A TUC report has combined the distributional impact of spending cuts announced in the budget with the impact of the budget’s tax and benefit changes to calculate the overall impact of both. The report reveals that the average annual cut in public spending on the poorest tenth of households is £1,344, equivalent to 20.5 per cent of their household income, whereas on richest tenth of households it is £1,135, equivalent to just 1.6 per cent of their household income.
The ConDems may attempt to pull the wool over our eyes by saying that the richest have been hit hardest, but we should not be fooled. The annual loss in income and services may be £2,685 for the richest households and £1,514 for the poorest but this is the equivalent to just 3.6 per for the richest and a massive 21.7 per cent for the poorest. ConDem protestations of a fair budget and protecting the vulnerable look hollow in the face of these facts.
But it does not stop there. Women will bear a disproportionate burden of the cuts outlined in the budget. Even if we exclude cuts to support for children – which is being slashed by £2.4bn including cuts in Sure Start, maternity grant, health in pregnancy grant, child benefit and tax credits, mainly paid to women – a gender audit of the budget shows that women still pay £3.6bn of net personal tax increases/benefit cuts, compared to that of men who pay £1.9bn. This owes to the fact that women are more profoundly affected by things like housing benefit cuts and the switch to CPI rating rather than RPI of the additional state pension and public sector pensions. It is also worth noting that an extra £560 million cut from the Child Trust Fund is not included in the gender audit.
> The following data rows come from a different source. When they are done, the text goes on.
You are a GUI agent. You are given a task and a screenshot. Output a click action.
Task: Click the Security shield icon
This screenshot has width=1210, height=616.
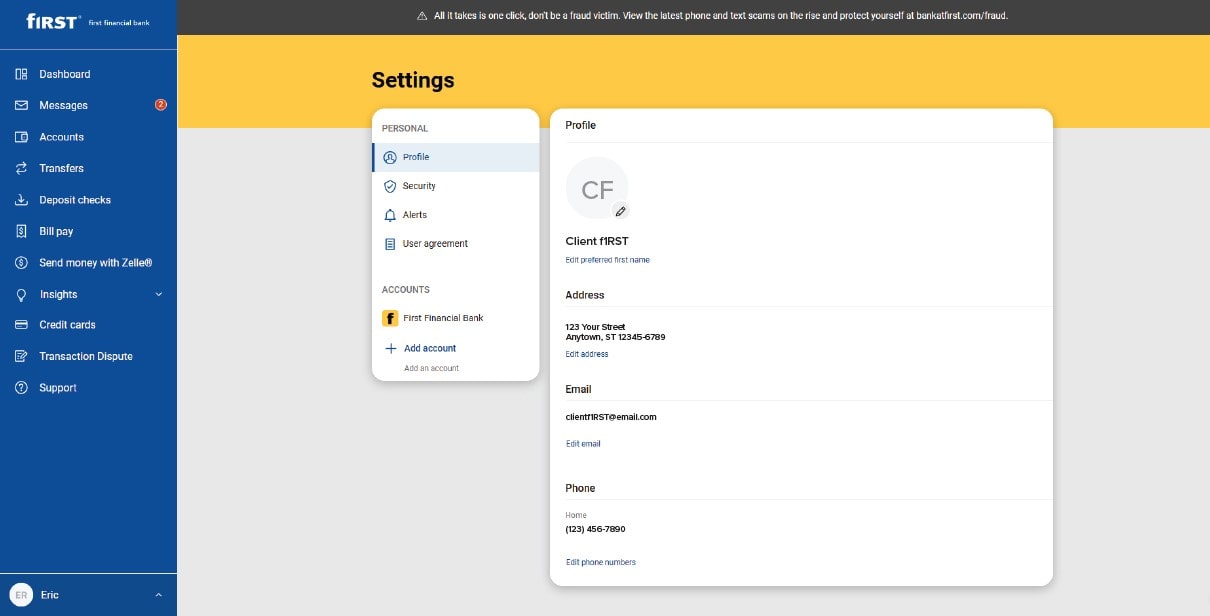tap(390, 186)
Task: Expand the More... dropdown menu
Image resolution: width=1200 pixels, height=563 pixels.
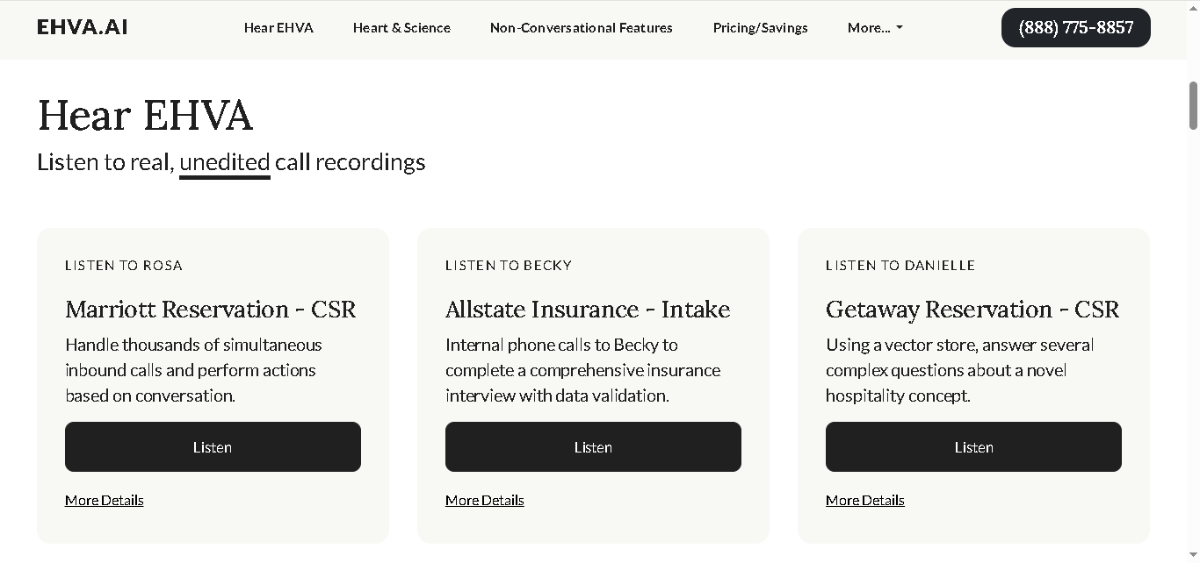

Moreover, many ConDem cuts will also fall disproportionately on children, the elderly, those suffering from long term illness, disabled people and the unemployed. Thirty of the cuts in the £6.2 billion package announced in May specifically impact on these most vulnerable groups, cuts which include: a programme to support children with reading difficulties; plans for building school playgrounds; an affordable housing programme; free prescriptions for everyone with a long term health problem in England; free social care to 11,000 older people; and the ‘Building Schools for the Future’ refurbishment programme of hundreds of schools across the UK.
This is aside from other high profile cuts such as the Future Jobs Fund – a programme that has created jobs and opportunity for hundreds of thousands of previously out of work young people.
They say actions speak louder than words – the ConDem coalition may lay claim to be about a new kind of politics but a budget that so devastatingly hits the most vulnerable hardest makes all too clear that this coalition is about the very old politics of divide and rule. Union and Labour Party members need to fight back in the name of a fairer and more just society.
Diana Holland is Assistant General Secretary – Equalities at Unite and is a candidate for Labour Party Treasurer.